Froogs’ tea room special
As it’s becoming increasingly difficult to eat on a budget, eating out on a budget is ever harder. I sometimes surprise people, not you of course as you know me, when I tell people that I don’t eat out. It’s so far down my list of priorities that I really don’t even consider it.
So my answer is not to eat out. Stick to a weekly budget. Menu plan to rotate the meals you know you can cook well, quickly and easily. Eat at home with friends. Use your slow cooker to make a casserole, serve with steamed veggies and buttery cous cous for a fraction of eating out. Ask guests to bring a desert or some ice cream to share. Make your own wine from kits or forgaged fruit such as wild damsons. A veggie curry, pilau rice and ask friends to bring a bottle of wine – a glass each with good conversation is plenty (Thanks for the wine today BTW!). I often ask people over for mid afternoon tea. I make some scones, serve with home made jam and a pot of tea. It’s a very affordable way of giving people a snack and making them welcome. When I visit friends, I’m made welcome and even if they’ve bought the scones and cake, it’s still cheaper than meeting them in a cafe or tea rooms. Over to you Dear Reader, do you entertain at home to save money? What’s your ‘special’ or ‘staple’ that you know people will enjoy every time? Until tomorrow, Love Froogs xxxx
In my last shop I bought five limes for £1 and five lemons for 69p, both from Lidl. I wanted to try making my own lemon and lime marmalade from scratch. It’s no more or less than using the ‘Mamade’ tin of pulp and zest but they don’t make lemon and lime marmalade. I also added an orange to this recipe, simply because we had one left and it could sit there for weeks before we eat it. I used four lemons and five limes, 3lbs of sugar (I use half ordinary and half preserving) and three pints of water.

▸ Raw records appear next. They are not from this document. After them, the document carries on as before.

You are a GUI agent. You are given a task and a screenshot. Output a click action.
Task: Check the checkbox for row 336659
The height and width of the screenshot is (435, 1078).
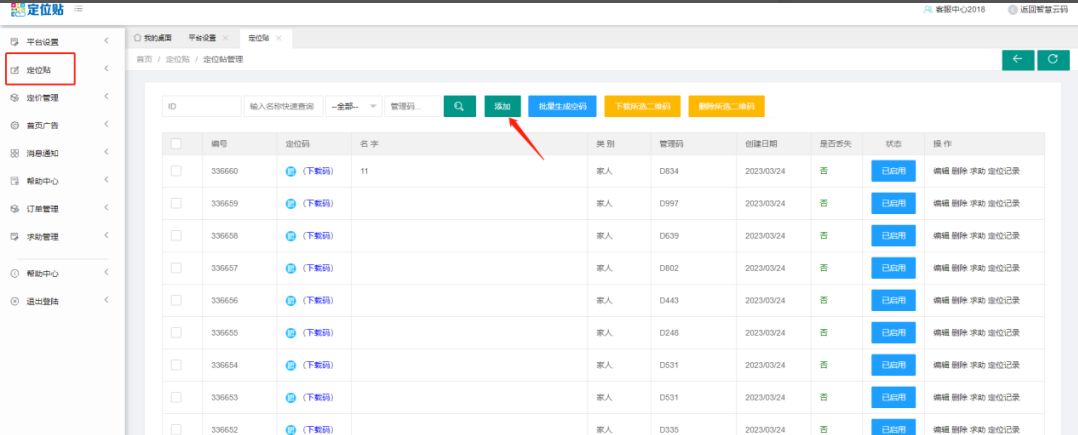click(x=176, y=203)
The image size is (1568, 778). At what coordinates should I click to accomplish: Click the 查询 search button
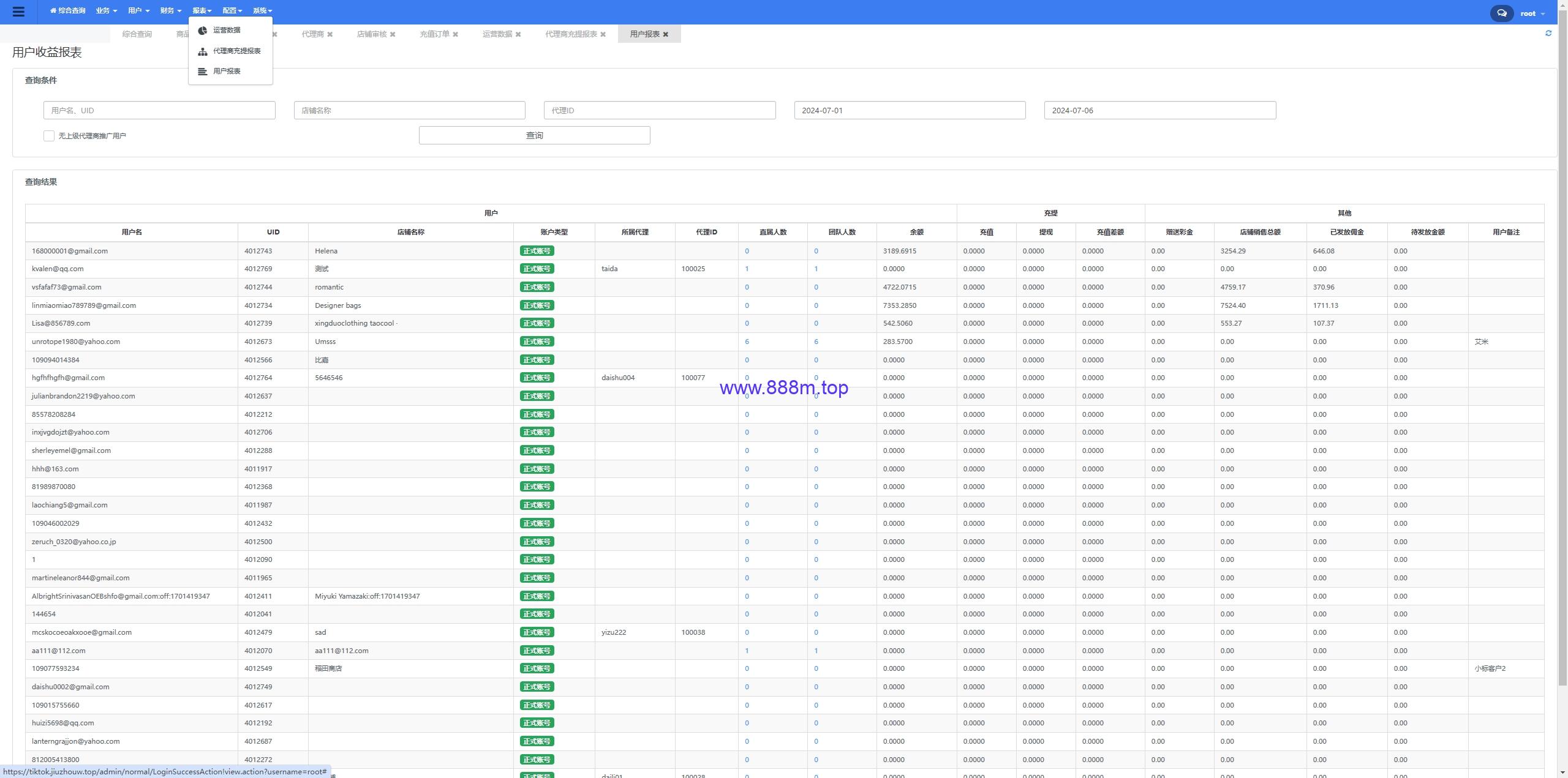tap(534, 135)
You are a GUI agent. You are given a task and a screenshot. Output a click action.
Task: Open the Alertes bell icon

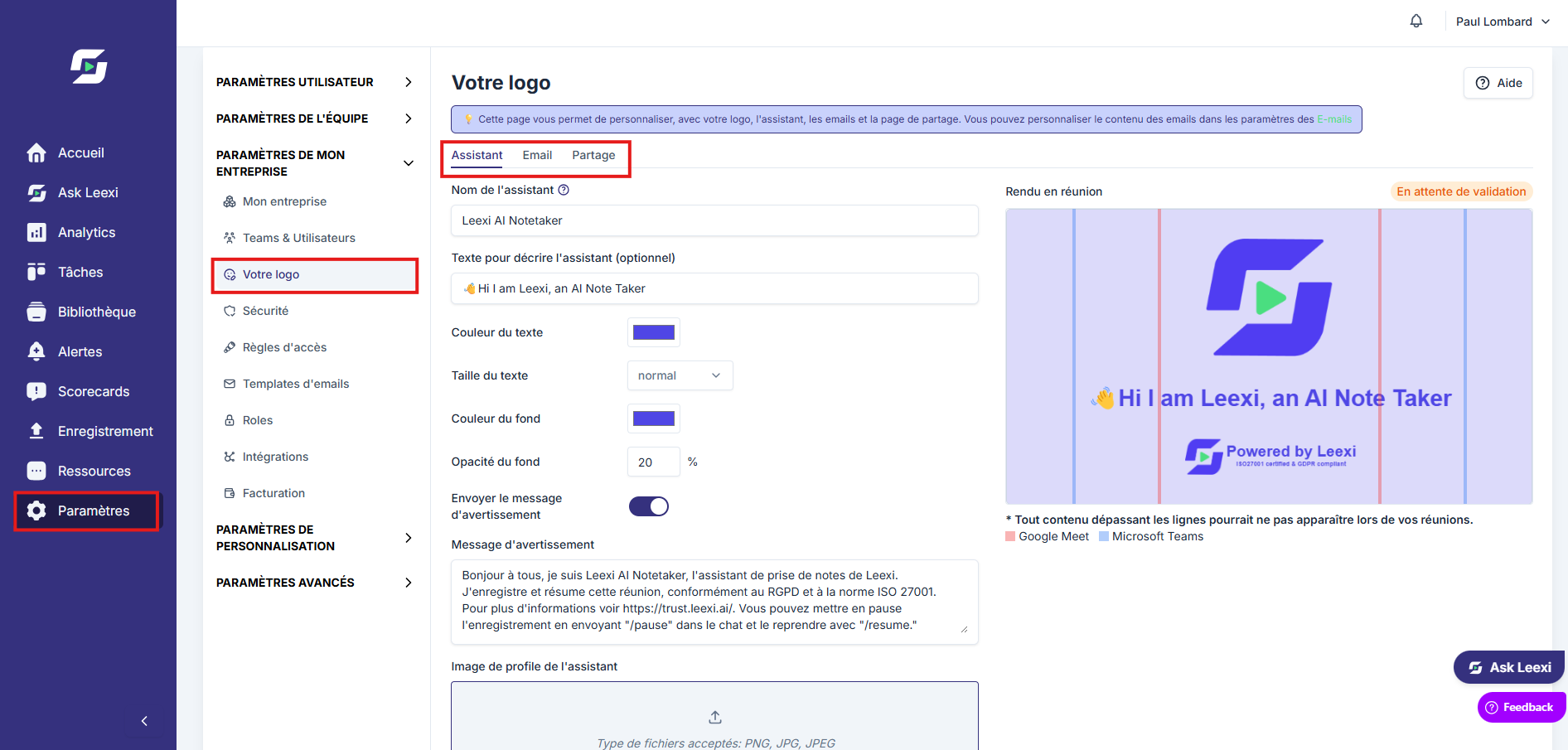coord(36,351)
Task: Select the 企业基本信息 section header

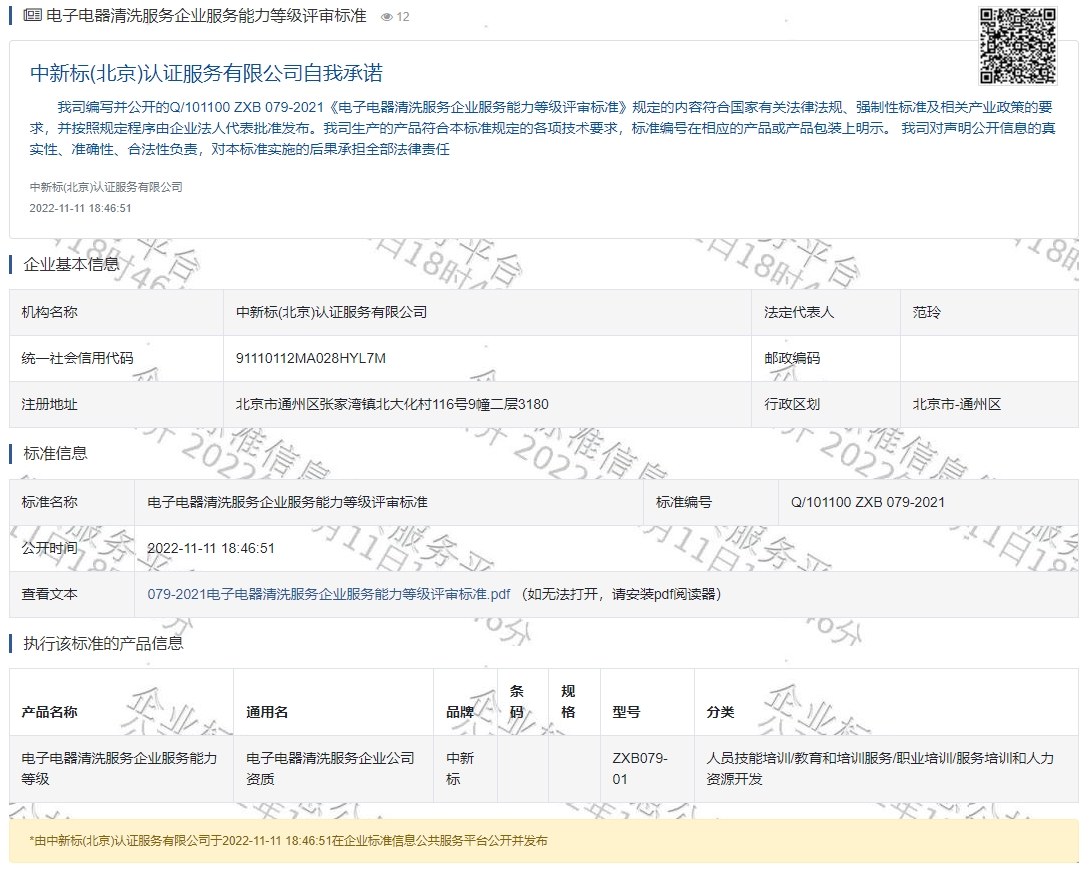Action: pos(71,264)
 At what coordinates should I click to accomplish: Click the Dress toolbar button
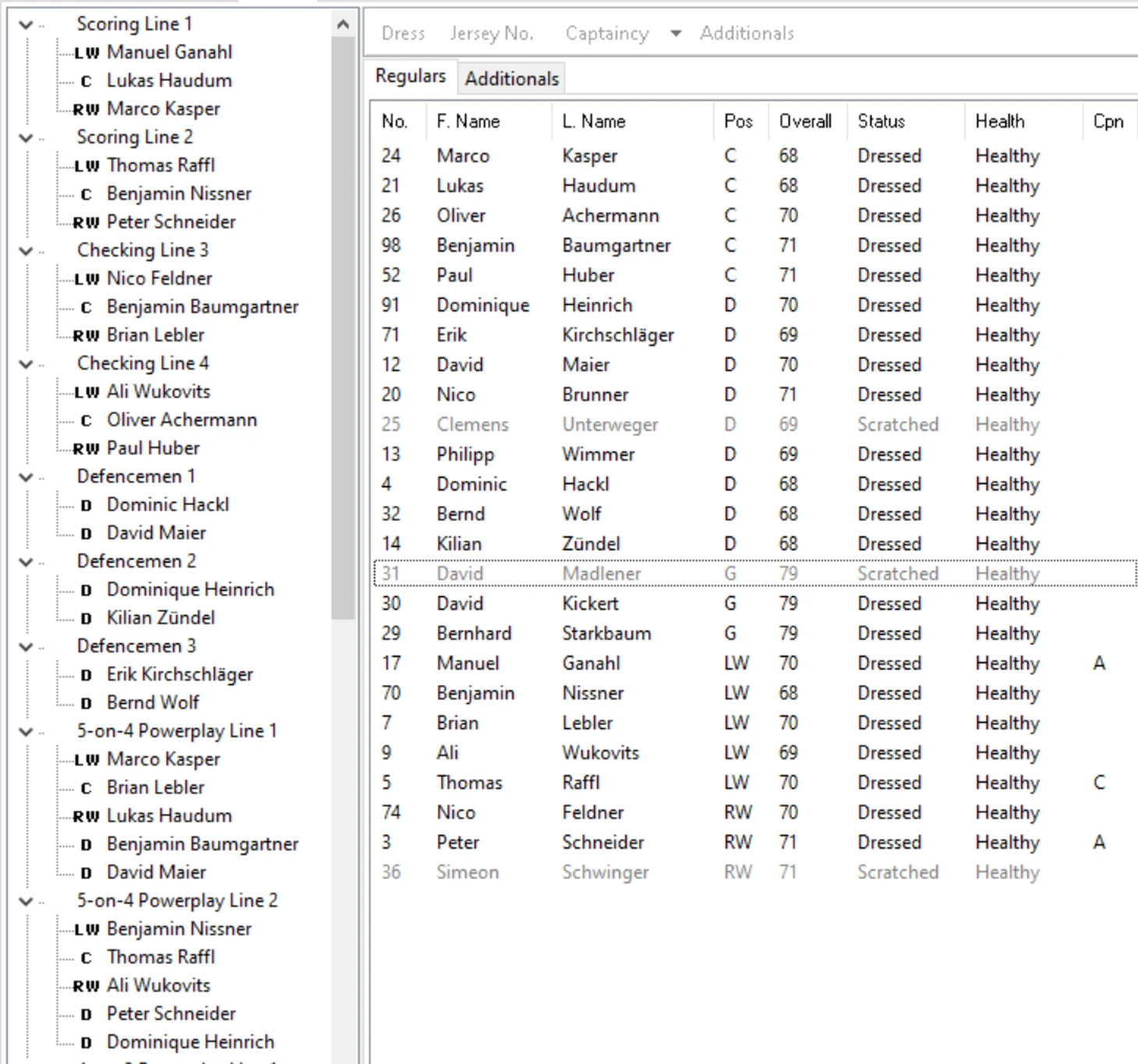coord(403,34)
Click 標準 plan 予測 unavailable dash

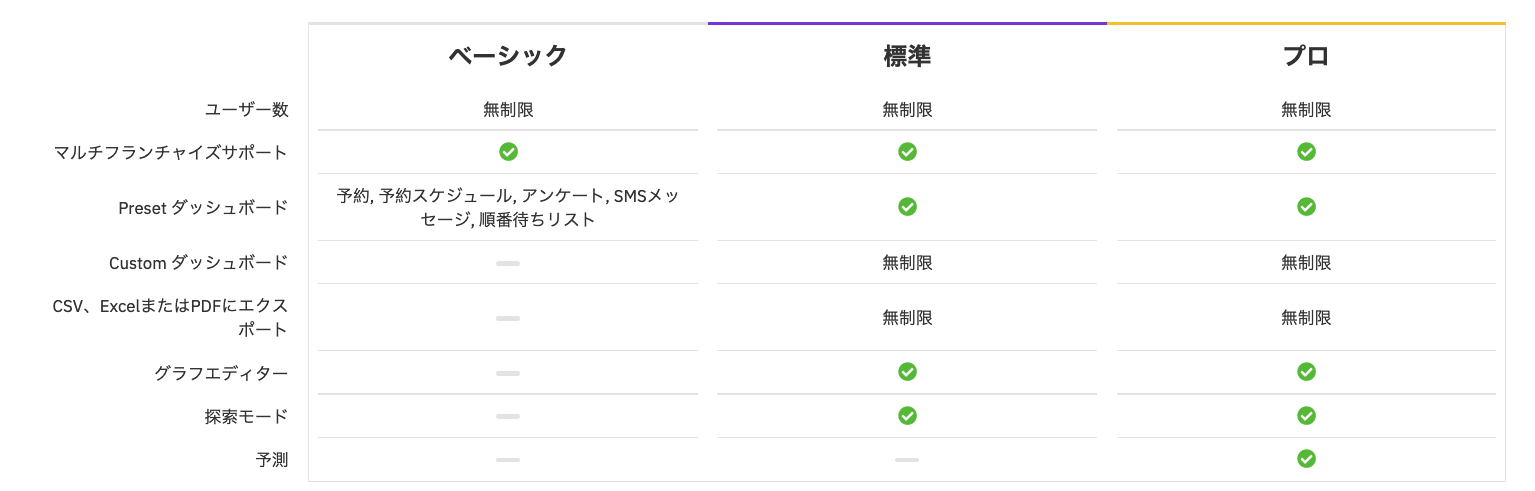pos(907,460)
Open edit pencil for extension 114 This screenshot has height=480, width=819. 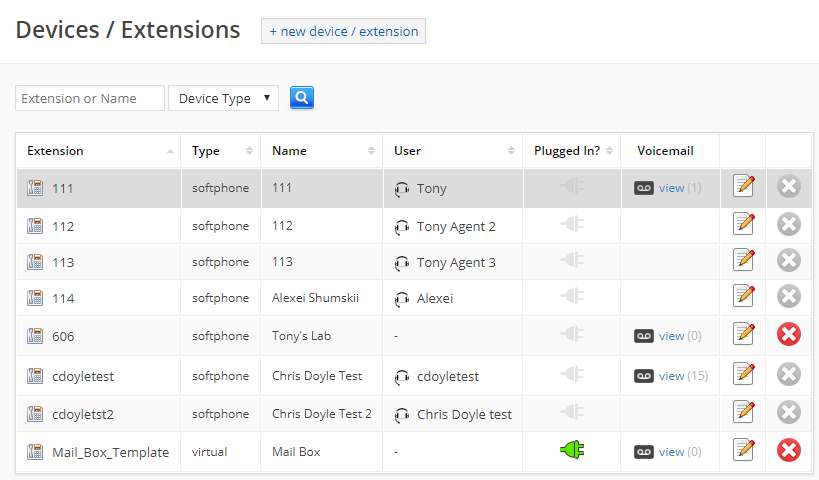[x=743, y=297]
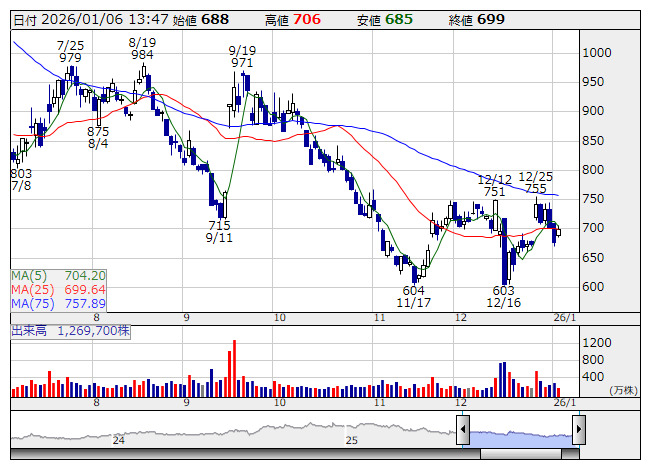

I started off by using my zester to remove all the zest from all the fruit and that went into my preserving pan with the water. The pith, pips and pulp all go into a muslin (I don’t have that so I improvised with the muslin bag that I strain things with and tied it with a freezer bag tie). I then left that to boil for an hour.
I then let it cool and squeezed and squeezed the bag with the pith and pulp in to get as much of the pectin out as possible. It feels really slippery and slimey and helps the marmalade set. I then added the sugar and got it up to a rolling boil. I let it boil for ages (I don’t time it – google how to make marmalade – that’s what I did) and use a saucer that has been in the freezer to test whether it will set or not.
Here’s the finished result. Six jars of home made marmalade. It works out at 60p a jar, which isn’t much cheaper than buying it but I still enjoyed making it. There is something reassuringly calming about some stove side pottering on a cold evening.
What have you made from scratch recently that you haven’t made before?